As baixas taxas de juros no Japão estão ajudando a forte depreciação do iene frente ao euro e ao dólar, por isso que o anúncio poderia ser interpretado como um sinal de apaziguamento aos mercados.
A pouca força do iene constitui um dos temas principais dos debates dos ministros dos Estados Unidos, Alemanha, Japão, França, Itália, Reino Unido e Canadá, apesar de vários representantes terem deixado claro que não haverá uma menção direta no comunicado final, por se tratar de um assunto sumamente sensível para os mercados.
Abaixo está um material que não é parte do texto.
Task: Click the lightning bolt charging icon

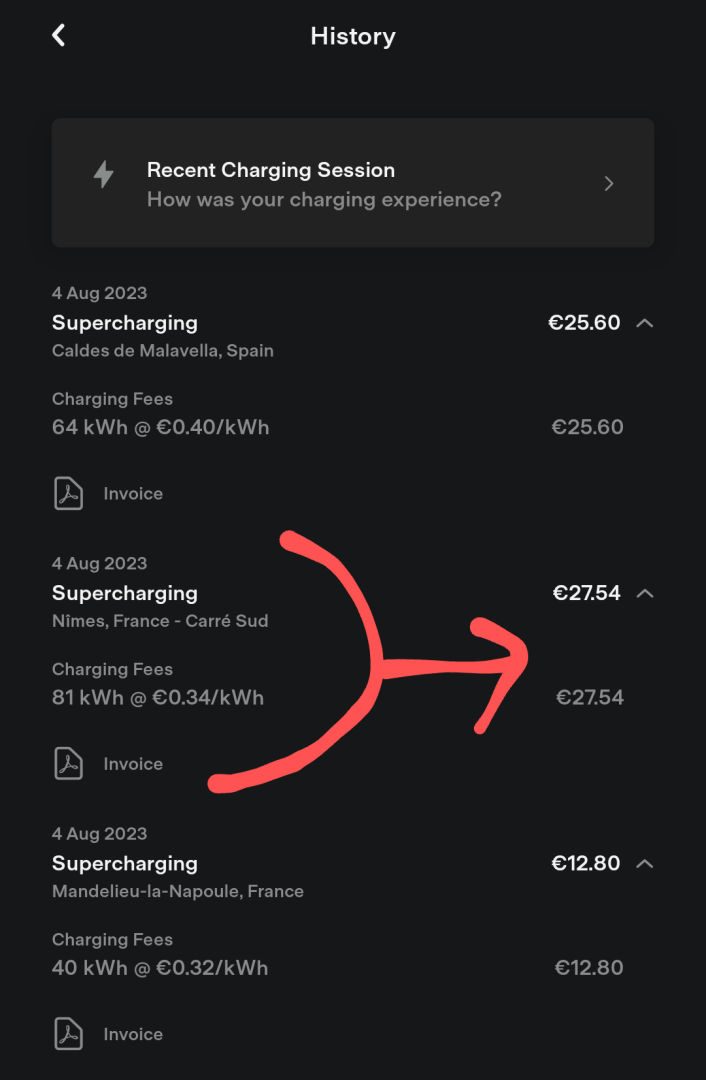Action: click(104, 174)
Rato não quis se pronunciar sobre o modelo atual do iene, mas deixou entrever que não o preocupa da mesma maneira que os europeus, que vêem em perigo sua competitividade devido ao baixo preço da moeda japonesa.
- O melhor que o Japão pode fazer é continuar crescendo e se manter afastado de pressões inflacionárias - assinalou Rato, insistindo em que uma economia japonesa forte é boa também para a economia européia.
Com relação à situação do iuane, cuja baixa taxa de câmbio já foi discutida em reuniões anteriores do G7, Rato assinalou que é importante que sejam os mercados que definam a cotação da moeda.
Além disso, o diretor-gerente do FMI ressaltou que não só é preciso fixar a paridade do iuane frente ao dólar, mas também frente a outras moedas.
Rato assinalou que durante a reunião também foi abordado a reforma do FMI e assegurou que no G7 há consenso que este assunto esteja evoluindo favoravelmente.
O otimismo de Rato contrasta com a versão oferecida pelo ministro alemão de Finanças, Peer Steinbrück, que ontem reconheceu que as posturas são ainda muito díspares entre os membros do FMI, sobretudo quanto à ponderação de votos.